Paris Olympic organizers plan to cut carbon emissions in half compared to recent Summer Games, and Olympic host contracts from 2030 on will require carbon reductions and encourage action against climate change.

“These will be Olympic Games of a new era,” Prince Albert II of Monaco, chair of the IOC’s sustainability and legacy commission, wrote for Olympics.com. “While there are currently no solutions to fully eliminate the carbon footprint of large events, Paris 2024 is showing how this can be reduced, setting a clear pathway on how to bring the world together, in a much more sustainable way.”

Take food for example. Albert wrote that Paris organizers are targeting one kilogram (2.2 pounds) of carbon dioxide per meal for the projected 13 million meals and snacks served next summer. That’s down from the 2.3-kilogram (five-pound) French average.

Eighty percent of ingredients will be French, 30 percent will be organic, the amount of plant-based products doubled and single-use plastic halved.

Paris is the first Olympics to fully adopt the reforms of Agenda 2020, which was approved in 2014. One goal was to “minimize negative impact in the social, economic and environmental spheres.”

Next year’s measures are also in line with the 2015 Paris Agreement on climate change.

The Paris Games will have 95 percent pre-existing or temporary competition venues.
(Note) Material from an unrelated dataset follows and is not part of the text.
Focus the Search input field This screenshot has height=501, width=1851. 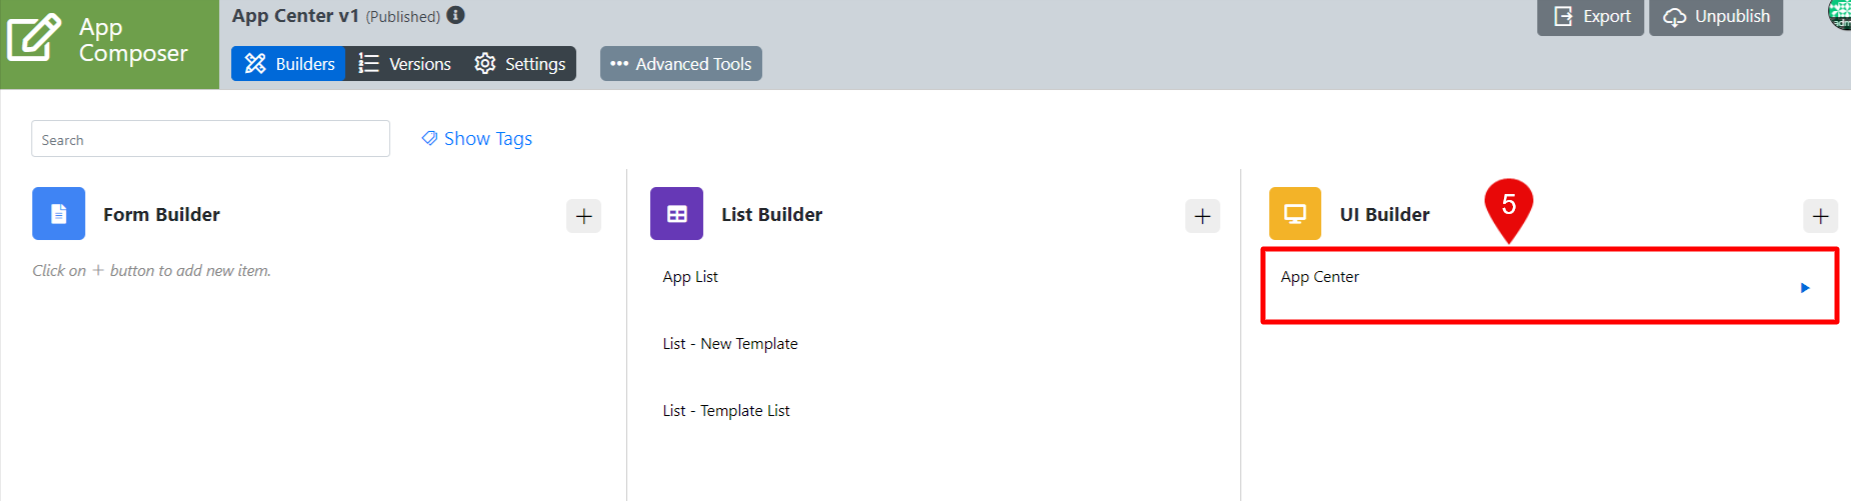pyautogui.click(x=210, y=139)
Venues were strategically chosen so that can be accessed by public transport.

The IOC set a goal to reduce its carbon dioxide emissions by 30 percent by 2024 and become a “climate positive” organization.

“With their mesmerizing visibility, the Games already serve as an incubator for sustainable solutions that can be applied and further mainstreamed by sporting events around the world,” Albert wrote.